Applied Math Colloquium | Masayuki Yano, Model reduction for transonic aerodynamics: nonlinear approximation, error estimation, and adaptation

Thursday, April 3, 2025 2:30 pm - 3:30 pm EDT (GMT -04:00)

MC 5501

Speaker

Masayuki Yano (University of Toronto)

Title

Model reduction for transonic aerodynamics: nonlinear approximation, error estimation, and adaptation

Abstract

Many engineering tasks, such as database generation, design optimization, and uncertainty quantification, require simulation of complex flows for many different configurations. In this talk, we consider projection-based model reduction of parametrized partial differential equations (PDEs), with an emphasis on transonic aerodynamics flows governed by the compressible Euler and Reynolds-averaged Navier-Stokes equations. Our goal is to accelerate the solution of many-query problems by several orders of magnitude while ensuring accuracy.
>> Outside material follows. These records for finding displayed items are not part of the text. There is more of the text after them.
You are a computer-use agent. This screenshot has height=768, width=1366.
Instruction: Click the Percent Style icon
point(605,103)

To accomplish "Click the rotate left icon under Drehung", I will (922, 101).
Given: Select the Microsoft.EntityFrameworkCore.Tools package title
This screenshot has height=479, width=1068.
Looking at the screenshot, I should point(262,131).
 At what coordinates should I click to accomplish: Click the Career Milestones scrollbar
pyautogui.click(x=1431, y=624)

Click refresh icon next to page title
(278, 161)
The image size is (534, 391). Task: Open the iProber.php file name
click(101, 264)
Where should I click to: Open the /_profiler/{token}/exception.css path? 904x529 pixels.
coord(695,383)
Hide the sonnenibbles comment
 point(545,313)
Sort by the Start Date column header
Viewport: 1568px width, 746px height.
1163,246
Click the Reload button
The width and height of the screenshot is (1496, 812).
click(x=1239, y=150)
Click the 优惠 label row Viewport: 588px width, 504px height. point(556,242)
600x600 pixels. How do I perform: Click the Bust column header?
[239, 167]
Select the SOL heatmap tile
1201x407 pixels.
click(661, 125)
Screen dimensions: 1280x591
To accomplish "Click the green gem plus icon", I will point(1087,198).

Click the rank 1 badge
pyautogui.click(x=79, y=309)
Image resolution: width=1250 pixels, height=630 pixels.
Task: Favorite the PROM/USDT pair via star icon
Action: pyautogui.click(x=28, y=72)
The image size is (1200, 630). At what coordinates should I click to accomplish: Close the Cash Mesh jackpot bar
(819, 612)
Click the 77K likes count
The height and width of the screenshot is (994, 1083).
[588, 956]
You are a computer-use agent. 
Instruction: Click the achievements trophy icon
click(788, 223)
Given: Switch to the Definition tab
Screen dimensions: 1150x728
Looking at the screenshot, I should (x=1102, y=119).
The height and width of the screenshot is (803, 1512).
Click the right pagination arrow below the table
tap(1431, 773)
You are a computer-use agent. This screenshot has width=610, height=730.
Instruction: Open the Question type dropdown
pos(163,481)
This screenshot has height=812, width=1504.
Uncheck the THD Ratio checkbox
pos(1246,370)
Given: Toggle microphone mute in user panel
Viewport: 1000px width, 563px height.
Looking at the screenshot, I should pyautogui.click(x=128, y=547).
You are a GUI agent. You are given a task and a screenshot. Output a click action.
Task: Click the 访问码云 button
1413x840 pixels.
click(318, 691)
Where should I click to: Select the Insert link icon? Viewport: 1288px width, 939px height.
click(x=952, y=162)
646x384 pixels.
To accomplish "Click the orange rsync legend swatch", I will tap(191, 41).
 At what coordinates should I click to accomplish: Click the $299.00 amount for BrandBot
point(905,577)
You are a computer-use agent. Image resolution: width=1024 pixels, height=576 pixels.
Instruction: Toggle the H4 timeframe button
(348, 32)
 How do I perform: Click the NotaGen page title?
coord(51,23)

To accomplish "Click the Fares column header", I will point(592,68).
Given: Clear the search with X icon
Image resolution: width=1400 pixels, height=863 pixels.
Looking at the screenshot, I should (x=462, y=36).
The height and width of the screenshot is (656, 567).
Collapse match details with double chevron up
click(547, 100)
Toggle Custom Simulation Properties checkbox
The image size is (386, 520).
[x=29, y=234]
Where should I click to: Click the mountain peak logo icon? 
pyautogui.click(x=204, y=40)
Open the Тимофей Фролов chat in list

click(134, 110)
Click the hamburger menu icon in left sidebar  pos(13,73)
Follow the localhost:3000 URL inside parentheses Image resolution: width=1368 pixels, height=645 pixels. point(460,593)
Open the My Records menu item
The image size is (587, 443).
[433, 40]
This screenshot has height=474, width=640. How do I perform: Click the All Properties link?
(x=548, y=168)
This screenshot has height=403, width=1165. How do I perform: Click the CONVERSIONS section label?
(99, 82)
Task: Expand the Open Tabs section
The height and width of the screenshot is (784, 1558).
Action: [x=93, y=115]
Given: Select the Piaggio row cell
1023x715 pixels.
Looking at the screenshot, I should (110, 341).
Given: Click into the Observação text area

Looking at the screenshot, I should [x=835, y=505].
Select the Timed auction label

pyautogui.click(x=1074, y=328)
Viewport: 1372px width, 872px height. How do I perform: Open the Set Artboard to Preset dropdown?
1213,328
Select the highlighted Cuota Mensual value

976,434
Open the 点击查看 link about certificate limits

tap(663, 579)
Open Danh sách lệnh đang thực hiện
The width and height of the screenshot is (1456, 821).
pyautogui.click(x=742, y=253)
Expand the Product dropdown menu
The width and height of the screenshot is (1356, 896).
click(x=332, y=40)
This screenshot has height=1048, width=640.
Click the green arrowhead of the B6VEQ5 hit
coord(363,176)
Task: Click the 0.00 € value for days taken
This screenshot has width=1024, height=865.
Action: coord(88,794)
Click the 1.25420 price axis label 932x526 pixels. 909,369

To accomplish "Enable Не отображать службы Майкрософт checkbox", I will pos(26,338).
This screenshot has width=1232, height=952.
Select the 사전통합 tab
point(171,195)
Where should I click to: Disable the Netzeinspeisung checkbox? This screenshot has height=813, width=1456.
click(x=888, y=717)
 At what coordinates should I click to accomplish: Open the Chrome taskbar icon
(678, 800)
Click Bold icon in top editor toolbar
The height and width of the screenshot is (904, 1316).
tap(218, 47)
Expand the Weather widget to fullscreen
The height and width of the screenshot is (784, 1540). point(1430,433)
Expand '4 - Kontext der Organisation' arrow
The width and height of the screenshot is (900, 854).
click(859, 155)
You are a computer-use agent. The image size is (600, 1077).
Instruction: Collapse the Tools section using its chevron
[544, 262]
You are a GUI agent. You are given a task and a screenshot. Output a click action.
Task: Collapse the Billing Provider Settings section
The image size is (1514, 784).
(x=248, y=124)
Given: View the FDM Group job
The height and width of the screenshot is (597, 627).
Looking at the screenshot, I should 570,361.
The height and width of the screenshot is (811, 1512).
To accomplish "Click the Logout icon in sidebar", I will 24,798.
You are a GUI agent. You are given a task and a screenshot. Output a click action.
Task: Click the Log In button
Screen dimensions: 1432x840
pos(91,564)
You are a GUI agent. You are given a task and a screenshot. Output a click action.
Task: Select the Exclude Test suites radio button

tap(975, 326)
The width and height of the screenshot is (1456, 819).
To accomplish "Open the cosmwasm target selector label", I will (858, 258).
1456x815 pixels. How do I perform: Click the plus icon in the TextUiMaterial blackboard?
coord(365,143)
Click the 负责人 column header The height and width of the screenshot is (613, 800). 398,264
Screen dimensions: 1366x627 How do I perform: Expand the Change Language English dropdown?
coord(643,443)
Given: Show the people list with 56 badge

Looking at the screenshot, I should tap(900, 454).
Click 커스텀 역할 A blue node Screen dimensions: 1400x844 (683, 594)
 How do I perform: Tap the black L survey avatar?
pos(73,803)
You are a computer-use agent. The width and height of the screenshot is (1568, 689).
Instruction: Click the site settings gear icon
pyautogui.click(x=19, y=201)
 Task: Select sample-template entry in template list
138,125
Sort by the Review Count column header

The key ingredients are the following: an adaptive high-order discontinuous Galerkin method, which provides efficient full-order model (FOM) solutions; nonlinear reduced approximation spaces, which incorporate transformed solution snapshots to effect rapidly converging approximation of parametric solution manifolds with slowly decaying Kolmogorov n-width; the dual-weighted residual method, which provides effective error estimates for the FOM and reduced-order model (ROM); and adaptive training algorithms, which construct the FOM and ROM that meet the user-specified error tolerance in an automated manner. We demonstrate the framework for parametrized aerodynamics problems governed by the Euler and RANS equations, with applications to flight parameter sweep, uncertainty quantification, and data assimilation.